Naphthalene (300 mg, 2.34 mmol) and sodium (156 mg, 6.80 mmol) were placed in a 200 mL heat-dried three-necked round-bottom flask under argon. Anhydrous tetrahydrofuran (100 mL) was added to the flask, and the mixture was stirred for 1 h. A portion of SWNTs (10 mg, SG65i, Sigma-Aldrich) in a 200 mL heat-dried three-necked round-bottom flask was placed under argon. Sodium naphthalenide solution was added to the SWNTs, which were then sonicated for 1 h, followed by the addition of 1,4-diiodooctafluorobutane (0.260 mL, 1.405 mmol) to the mixture. The mixture was sonicated for 30 min and then quenched by the addition of 4 mL dry ethanol (Kanto Chemical). The resulting black suspension was filtered using a PTFE filter (0.1 μm) and washed with tetrahydrofuran, acetone, methanol, and water using a dispersion-filtration process. The solid was then dried under vacuum.

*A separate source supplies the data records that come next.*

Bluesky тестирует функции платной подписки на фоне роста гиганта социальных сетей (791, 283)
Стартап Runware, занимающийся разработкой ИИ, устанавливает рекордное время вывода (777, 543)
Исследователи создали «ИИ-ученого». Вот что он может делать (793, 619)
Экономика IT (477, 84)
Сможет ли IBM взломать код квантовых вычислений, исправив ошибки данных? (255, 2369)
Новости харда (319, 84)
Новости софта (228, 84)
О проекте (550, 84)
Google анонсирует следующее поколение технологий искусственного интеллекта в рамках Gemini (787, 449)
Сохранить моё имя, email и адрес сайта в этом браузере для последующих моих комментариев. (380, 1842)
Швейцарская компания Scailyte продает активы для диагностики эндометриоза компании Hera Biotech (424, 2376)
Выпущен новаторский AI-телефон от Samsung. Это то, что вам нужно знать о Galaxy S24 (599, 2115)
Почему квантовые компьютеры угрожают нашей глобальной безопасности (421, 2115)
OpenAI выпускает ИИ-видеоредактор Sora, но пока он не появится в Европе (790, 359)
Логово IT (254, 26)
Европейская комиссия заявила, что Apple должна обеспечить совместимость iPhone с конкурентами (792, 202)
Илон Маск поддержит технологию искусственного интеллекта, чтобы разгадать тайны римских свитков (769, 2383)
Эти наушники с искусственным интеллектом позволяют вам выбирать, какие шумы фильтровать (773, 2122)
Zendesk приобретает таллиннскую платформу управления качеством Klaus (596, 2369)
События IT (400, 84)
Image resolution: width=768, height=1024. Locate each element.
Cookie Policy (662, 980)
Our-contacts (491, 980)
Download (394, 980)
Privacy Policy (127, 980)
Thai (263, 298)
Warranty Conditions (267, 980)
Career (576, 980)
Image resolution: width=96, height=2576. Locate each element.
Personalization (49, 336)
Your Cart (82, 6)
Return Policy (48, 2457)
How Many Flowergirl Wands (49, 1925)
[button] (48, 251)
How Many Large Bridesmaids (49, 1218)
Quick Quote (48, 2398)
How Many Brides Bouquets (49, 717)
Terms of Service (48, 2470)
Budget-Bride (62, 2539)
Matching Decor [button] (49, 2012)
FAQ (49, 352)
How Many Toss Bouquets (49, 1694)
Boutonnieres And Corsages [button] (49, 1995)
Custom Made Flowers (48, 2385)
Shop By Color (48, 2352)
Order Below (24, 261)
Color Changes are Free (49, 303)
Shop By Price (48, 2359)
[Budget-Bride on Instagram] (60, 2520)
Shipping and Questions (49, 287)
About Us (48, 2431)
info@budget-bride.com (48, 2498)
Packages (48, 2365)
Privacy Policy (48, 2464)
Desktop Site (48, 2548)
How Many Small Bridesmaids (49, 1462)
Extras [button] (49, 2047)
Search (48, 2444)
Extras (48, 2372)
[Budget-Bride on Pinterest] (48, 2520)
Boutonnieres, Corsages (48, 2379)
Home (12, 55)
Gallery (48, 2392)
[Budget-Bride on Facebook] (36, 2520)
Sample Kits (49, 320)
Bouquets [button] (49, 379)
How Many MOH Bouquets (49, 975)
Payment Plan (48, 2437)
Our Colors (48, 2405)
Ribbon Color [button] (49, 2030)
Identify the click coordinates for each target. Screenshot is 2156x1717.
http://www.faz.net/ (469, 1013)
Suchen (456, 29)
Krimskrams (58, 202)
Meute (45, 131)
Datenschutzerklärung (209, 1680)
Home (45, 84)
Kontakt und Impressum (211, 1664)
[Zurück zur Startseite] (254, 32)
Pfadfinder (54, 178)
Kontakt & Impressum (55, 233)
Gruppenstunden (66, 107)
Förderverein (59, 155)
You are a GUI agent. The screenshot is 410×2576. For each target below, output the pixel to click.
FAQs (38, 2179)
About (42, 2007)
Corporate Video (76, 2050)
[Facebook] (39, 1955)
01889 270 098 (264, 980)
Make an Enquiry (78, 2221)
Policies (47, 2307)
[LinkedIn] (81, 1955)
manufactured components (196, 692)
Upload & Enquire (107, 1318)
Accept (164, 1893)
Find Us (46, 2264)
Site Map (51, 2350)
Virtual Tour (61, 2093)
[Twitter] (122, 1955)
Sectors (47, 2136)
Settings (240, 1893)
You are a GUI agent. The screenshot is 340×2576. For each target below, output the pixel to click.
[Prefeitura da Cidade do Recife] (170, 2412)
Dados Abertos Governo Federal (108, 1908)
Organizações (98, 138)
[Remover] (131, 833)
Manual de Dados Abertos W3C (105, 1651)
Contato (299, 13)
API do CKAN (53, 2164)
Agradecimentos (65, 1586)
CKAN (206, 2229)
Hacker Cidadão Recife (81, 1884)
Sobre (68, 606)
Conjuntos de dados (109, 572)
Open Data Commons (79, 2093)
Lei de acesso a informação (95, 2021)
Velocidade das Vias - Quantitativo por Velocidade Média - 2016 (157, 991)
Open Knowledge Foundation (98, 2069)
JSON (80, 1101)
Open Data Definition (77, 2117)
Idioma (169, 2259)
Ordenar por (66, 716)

Separation of functionalised SWNTs

Chiral index dependent separation was performed using gel chromatography. Approximately 2.0 mg of SWNTs were added to a vial containing 2.5 mL of aqueous 1.0 wt% SC (≥98%). The vial was bath-sonicated for 3 h (Branson; Bransonic Ultrasonic Cleaner 2510J-MT). The resulting dispersion was centrifuged at 140,000 × g for 1 h in a high-speed centrifuge equipped with an S58A angle rotor (Koki Holdings Co., Ltd.; micro ultracentrifuge CS 100FNX). 2.0 mL of aqueous 2.0 wt% SDS (≥97%) was added to the supernatant solution before the HPLC separation. The helicity sorting and optical resolution of the SWNTs were achieved via HPLC using a JASCO ChromNAV system equipped with a JASCO LC-Net II interface, a JASCO PU-2089i gradient inert pump, a JASCO MD-4010 photo diode array detector, a CO-4060 column oven (23 °C), and a column (ϕ10 × 200 mm) filled with the gel (Sephacryl S-200, Cytiva). The flow rate was 2.0 mL min−1 and the sample (SWNTs dispersion) injection volume was 3 mL. The eluent was an aqueous solution containing 0.5 wt% SC + 0.5 wt% SDS + X wt% DOC (>96%). The concentration of DOC (X) increased from 0 to 1. Fractions were collected every 5 mL using a fraction collector.

Optical measurements

Optical absorption spectra were recorded using a spectrophotometer (V-670; JASCO Corp.), using a quartz cell with a path length of 10 mm (Supplementary Table 1). Raman spectra (λex = 561 nm) were recorded using a spectrophotometer (LabRAM HR-800; HORIBA Ltd.) (Supplementary Table 1). These spectra were normalised relative to the G-band. The NIR fluorescence intensity as a function of the excitation and emission wavelengths of the dispersed SWNTs was obtained using a spectrophotometer equipped with a 450 W lamp and a Symphony-II CCD detector (Nanolog; HORIBA Ltd.). The excitation wavelength was varied from 400–1000 or 1100 nm in steps of 1 nm. The excitation and emission spectral slit widths were both set to 10 nm. The PL intensity was normalised by the integration time. PL spectra were recorded at a 90° angle relative to the excitation light unless otherwise stated. The CD spectra of the separated samples were measured at 20 °C using a CD spectropolarimeter (J-820; JASCO Corp.).

Computational details

One unit-cell of (6,4), (7,3), (6,5), (8,3), and (7,5) SWNT was adopted as the computational model for the functionalised SWNTs (Supplementary Data 2). The dangling bonds at the terminals were passivated with hydrogen atoms to eliminate midgap trap states. Two functional groups were attached at the 1,2- and 1,4-positions in the same hexagonal ring. The six different binding configurations of the two substituents were classified according to their orientations with respect to the SWNT axis, denoted as L++, L+, and L. Geometric optimisations of the functionalised SWNTs were performed using DFT at the B3LYP33,34,35/6–31 G* level of theory36,37,38 (Supplementary Data 2). Partial structures are shown in Supplementary Figs. 1925. TD-DFT calculations were performed at the B3LYP/3-21 G level of theory39. The spin densities on the six binding configurations for the n-butylated (6,5) SWNT radical were obtained using a computational model consisting of 3-unit cells, which were calculated at the UB3LYP/3-21 G level of theory. The spin densities of the CF3(CF2)3, CF3(CF2)2CH2, CF3CF2(CH2)2, CF3(CH2)3, and CH3(CH2)3 radicals were also calculated at the UB3LYP/3-21 G level of theory. All DFT calculations were performed using the Gaussian 09 software suite, version E.0140.